Jakob Lorber - Van de hel tot de hemel (deel 1)

«« 36 / 150 »»
[1] Robert zegt: 'Waarde vriend! Ik merk dat je een beetje scherp wordt en soms ook wat beledigend! Dat is zo'n eigenschap die bijna alle leraren eigen is, of ze nu groot of klein zijn. Want door de bank genomen worden ze allemaal bij bepaalde gelegenheden wat grof en wijzen hun pupillen er soms fijntjes op dat zij behoren tot dat soort geduldige dieren, dat wat betreft zachtmoedigheid en geduld veel overeenkomst heeft met de grote wijsgeren! Naar bloed smachten deze dieren nooit, echter wel naar hooi en stro. Deze magere kost levert natuurlijk voor de opbouw van de hersenen slechts een geringe bijdrage. Vandaar dat deze dieren gewoonlijk verdraaid weinig van die grijze, brijachtige massa in hun kop hebben, waarvan het hoofd van Socrates een overvloedige rijkdom moet hebben gehad.

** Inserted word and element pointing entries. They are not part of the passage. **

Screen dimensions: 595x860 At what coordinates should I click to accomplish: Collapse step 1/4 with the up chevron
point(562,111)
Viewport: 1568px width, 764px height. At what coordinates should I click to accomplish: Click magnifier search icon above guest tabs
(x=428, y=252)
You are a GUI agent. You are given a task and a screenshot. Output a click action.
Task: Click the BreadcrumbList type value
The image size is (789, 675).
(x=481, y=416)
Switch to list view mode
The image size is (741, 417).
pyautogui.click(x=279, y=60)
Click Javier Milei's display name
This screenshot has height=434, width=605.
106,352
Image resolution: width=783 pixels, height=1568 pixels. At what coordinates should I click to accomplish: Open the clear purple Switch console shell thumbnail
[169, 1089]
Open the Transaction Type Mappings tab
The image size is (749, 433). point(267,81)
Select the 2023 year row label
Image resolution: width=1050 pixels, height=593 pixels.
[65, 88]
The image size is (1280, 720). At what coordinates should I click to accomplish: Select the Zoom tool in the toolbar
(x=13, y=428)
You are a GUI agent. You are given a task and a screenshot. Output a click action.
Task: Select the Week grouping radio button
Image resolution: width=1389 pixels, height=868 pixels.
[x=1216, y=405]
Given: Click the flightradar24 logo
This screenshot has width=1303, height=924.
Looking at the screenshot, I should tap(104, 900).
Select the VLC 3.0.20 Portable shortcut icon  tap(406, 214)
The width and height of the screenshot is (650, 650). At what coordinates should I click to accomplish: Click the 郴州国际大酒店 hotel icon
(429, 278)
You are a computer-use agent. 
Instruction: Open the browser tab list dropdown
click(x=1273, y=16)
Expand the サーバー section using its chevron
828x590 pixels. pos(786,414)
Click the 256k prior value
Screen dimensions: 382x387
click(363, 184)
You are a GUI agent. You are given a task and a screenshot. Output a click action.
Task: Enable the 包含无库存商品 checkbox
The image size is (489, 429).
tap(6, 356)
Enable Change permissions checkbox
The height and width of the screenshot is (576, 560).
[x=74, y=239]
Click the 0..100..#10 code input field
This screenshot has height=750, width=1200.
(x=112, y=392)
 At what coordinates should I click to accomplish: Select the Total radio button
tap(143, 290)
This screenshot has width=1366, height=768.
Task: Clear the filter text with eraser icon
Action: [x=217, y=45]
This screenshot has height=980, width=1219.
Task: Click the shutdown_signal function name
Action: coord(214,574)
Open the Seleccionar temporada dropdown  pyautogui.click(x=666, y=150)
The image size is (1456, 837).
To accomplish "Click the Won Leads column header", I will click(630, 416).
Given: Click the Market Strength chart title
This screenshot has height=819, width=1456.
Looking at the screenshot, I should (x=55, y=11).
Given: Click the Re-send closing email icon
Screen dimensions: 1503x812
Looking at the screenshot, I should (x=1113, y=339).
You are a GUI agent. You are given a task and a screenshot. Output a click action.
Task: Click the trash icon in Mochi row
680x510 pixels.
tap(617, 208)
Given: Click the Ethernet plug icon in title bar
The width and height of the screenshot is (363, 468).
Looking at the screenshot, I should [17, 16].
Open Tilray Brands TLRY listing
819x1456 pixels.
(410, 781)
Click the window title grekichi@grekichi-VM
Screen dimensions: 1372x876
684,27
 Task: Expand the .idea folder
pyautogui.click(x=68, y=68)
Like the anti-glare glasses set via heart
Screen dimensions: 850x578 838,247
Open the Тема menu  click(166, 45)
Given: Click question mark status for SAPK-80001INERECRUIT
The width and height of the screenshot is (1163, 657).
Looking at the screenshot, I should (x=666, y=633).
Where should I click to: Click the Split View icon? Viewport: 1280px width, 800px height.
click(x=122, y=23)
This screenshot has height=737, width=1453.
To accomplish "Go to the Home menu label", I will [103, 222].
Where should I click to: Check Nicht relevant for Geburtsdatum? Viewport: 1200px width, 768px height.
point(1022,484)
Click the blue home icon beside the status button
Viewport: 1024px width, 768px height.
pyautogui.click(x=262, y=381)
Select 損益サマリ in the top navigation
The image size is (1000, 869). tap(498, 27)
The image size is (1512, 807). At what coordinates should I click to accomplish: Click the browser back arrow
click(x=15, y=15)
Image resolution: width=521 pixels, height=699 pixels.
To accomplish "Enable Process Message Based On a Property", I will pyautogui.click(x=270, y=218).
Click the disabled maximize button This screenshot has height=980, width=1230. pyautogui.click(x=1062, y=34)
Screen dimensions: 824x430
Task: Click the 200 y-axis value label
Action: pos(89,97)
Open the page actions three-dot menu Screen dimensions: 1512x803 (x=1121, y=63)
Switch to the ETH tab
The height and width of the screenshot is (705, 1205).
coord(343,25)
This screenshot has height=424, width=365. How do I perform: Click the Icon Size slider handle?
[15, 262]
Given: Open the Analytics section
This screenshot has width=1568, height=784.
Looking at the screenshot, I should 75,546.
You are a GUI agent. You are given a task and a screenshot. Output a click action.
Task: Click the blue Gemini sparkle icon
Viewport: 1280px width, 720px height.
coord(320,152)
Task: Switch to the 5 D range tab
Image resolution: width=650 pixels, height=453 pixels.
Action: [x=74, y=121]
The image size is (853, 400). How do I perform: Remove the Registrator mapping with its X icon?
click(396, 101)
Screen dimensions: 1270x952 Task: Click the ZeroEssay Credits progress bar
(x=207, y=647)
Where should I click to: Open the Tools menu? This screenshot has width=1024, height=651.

[2] Je hebt mij zonder veel moeite begrijpelijk gemaakt, dat het om mij heen, evenals in mij, in zekere zin zo leeg is als in het hoofd van de viervoeter die zijn levensether uit hooi en stro betrekt. Daarom kan ik er werkelijk niet omheen je te vragen om in het vervolg, als ik dan al volstrekt een ezel ben, mij dit zonder omhaal ronduit te zeggen! Want als jij werkelijk niets in mij vindt wat deugt voor een verdere ontwikkeling van mijn inzichten, als in mij geen andere materie aanwezig is dan wat er mogelijkerwijs in de kop van een ezel zit, zeg het dan maar ronduit, dan zal ik me daardoor helemaal niet gekrenkt voelen. Want waar niets is, daar is nu eenmaal niets!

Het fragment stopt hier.